§ WHAT TO WORK ON
Word for word, transcribe all of the records.
....................
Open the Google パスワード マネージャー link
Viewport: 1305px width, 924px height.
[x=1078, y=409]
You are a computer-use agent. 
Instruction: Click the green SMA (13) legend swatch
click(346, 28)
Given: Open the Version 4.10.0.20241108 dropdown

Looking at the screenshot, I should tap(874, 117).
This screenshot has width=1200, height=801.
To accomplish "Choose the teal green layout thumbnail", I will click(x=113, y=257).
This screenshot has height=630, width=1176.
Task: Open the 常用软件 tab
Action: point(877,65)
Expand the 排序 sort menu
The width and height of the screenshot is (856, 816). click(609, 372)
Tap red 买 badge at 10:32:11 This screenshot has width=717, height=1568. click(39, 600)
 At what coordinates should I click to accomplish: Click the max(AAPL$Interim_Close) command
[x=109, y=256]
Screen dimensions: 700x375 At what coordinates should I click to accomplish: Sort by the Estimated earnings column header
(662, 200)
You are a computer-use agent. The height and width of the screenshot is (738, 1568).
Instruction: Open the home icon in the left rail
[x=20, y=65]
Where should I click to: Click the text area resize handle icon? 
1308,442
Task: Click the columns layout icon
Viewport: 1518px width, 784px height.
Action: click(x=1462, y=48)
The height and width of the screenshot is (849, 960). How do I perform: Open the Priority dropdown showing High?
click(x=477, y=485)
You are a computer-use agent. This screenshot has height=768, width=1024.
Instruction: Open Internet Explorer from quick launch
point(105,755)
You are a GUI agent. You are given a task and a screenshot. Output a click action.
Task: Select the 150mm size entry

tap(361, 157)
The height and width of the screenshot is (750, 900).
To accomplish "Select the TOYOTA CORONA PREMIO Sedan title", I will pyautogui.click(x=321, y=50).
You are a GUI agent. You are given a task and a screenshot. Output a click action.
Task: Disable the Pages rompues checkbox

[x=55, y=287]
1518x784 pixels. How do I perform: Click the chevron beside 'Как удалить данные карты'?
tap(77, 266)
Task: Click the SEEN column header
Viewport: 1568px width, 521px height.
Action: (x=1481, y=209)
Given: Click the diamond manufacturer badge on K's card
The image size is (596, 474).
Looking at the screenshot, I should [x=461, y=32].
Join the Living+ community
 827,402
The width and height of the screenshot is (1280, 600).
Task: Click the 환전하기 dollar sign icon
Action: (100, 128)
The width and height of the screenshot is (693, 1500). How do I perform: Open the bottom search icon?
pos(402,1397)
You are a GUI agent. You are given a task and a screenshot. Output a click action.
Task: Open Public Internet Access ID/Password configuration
....................
§ WRITTEN ANSWER
Open the Google パスワード マネージャー link
Viewport: 1305px width, 924px height.
[x=1078, y=409]
You are a computer-use agent. 
Instruction: Click the green SMA (13) legend swatch
click(346, 28)
Given: Open the Version 4.10.0.20241108 dropdown

Looking at the screenshot, I should tap(874, 117).
This screenshot has width=1200, height=801.
To accomplish "Choose the teal green layout thumbnail", I will click(x=113, y=257).
This screenshot has height=630, width=1176.
Task: Open the 常用软件 tab
Action: point(877,65)
Expand the 排序 sort menu
The width and height of the screenshot is (856, 816). click(609, 372)
Tap red 买 badge at 10:32:11 This screenshot has width=717, height=1568. click(39, 600)
 At what coordinates should I click to accomplish: Click the max(AAPL$Interim_Close) command
[x=109, y=256]
Screen dimensions: 700x375 At what coordinates should I click to accomplish: Sort by the Estimated earnings column header
(662, 200)
You are a computer-use agent. The height and width of the screenshot is (738, 1568).
Instruction: Open the home icon in the left rail
[x=20, y=65]
Where should I click to: Click the text area resize handle icon? 
1308,442
Task: Click the columns layout icon
Viewport: 1518px width, 784px height.
Action: click(x=1462, y=48)
The height and width of the screenshot is (849, 960). How do I perform: Open the Priority dropdown showing High?
click(x=477, y=485)
You are a computer-use agent. This screenshot has height=768, width=1024.
Instruction: Open Internet Explorer from quick launch
point(105,755)
You are a GUI agent. You are given a task and a screenshot. Output a click action.
Task: Select the 150mm size entry

tap(361, 157)
The height and width of the screenshot is (750, 900).
To accomplish "Select the TOYOTA CORONA PREMIO Sedan title", I will pyautogui.click(x=321, y=50).
You are a GUI agent. You are given a task and a screenshot. Output a click action.
Task: Disable the Pages rompues checkbox

[x=55, y=287]
1518x784 pixels. How do I perform: Click the chevron beside 'Как удалить данные карты'?
tap(77, 266)
Task: Click the SEEN column header
Viewport: 1568px width, 521px height.
Action: (x=1481, y=209)
Given: Click the diamond manufacturer badge on K's card
The image size is (596, 474).
Looking at the screenshot, I should [x=461, y=32].
Join the Living+ community
 827,402
The width and height of the screenshot is (1280, 600).
Task: Click the 환전하기 dollar sign icon
Action: (100, 128)
The width and height of the screenshot is (693, 1500). How do I perform: Open the bottom search icon?
pos(402,1397)
You are a GUI agent. You are given a task and a screenshot. Output a click action.
Task: Open Public Internet Access ID/Password configuration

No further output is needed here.